The Magic Bottle.

This trick, if well managed, is one of the most wonderful that can be performed in a drawing-room without apparatus; but it requires dexterity at the conclusion.

The person performing the trick offers to pour from a common wine-bottle, port-wine, sherry, milk, and champagne, in succession, and in any order.

To accomplish the trick, you must make solutions of the following chemicals, and label the bottles with numbers, thus:

No. 1. A mixture of two parts perchloride of iron, and one part sulphuric acid (vitriol).

No. 2. A strong solution of the sulphocyanate of potash.

No. 3. A strong solution of acetate of lead.

No. 4. A solution of bicarbonate of soda, or potash.

No. 5. A clear solution of gum arabic.

Procure a champagne-bottle, and wash it out well; then pour three teaspoonfuls of No. 1 into it. As the quantity is very small, it will not be observed, especially if you are quick in your movements. Pour some distilled or rain water into a common water-bottle, or jug, and add a tablespoonful of No. 5 to it; then set it aside, ready for use.

Provide some wine-glasses, of four different patterns, and into one pattern put one drop of solution No. 2; into another, three drops of solution No. 2; rinse the third with solution No. 3, and the fourth with solution No. 4.

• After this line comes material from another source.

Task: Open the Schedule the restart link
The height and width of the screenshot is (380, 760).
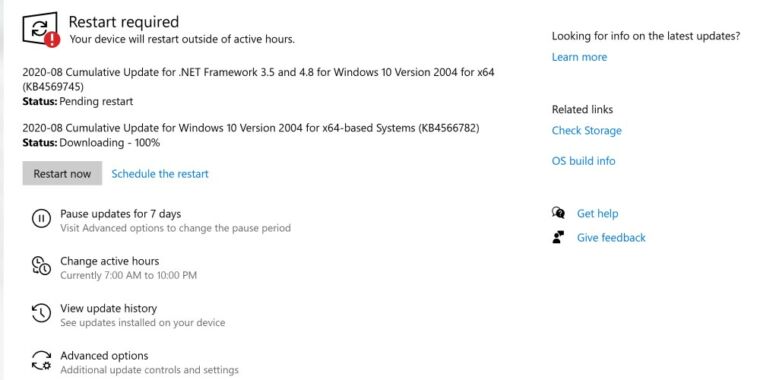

Arrange the glasses on a small tray, remembering the solutions that were poured into each pattern.

Everything being ready, take the champagne bottle that you have prepared, from two or three others, and holding it up, to show the company that it is clear and empty; you must desire some person to hand you the water-bottle or jug, and then fill up the bottle with the water.

Pour some of the contents of the bottle into an unprepared glass, in order to show that it is water; then say: “Change to champagne,” and pour the liquid from the bottle into one of the glasses rinsed with No. 4; then pour into the glass containing three drops of No. 2, and it will change to port wine; but if poured into the glass rinsed with No. [3], it will change to milk; and if into the glass with one drop of No. 2, it will produce sherry.

Be careful in pouring the fluid from the bottle, not to hold it high above the glasses, but to keep the mouth of it close to the edges, otherwise persons will observe that it undergoes change of color after it is poured into them; and, on this account, the glasses should be held rather high.

As all the solutions used in the above trick are deleterious, they should not be left about in the way of children, and, of course, the fluid in the wine-glasses must not even be tasted; but if any of the company wish to drink the wines you have made, then the tray must be adroitly exchanged for another with the proper wines placed on it.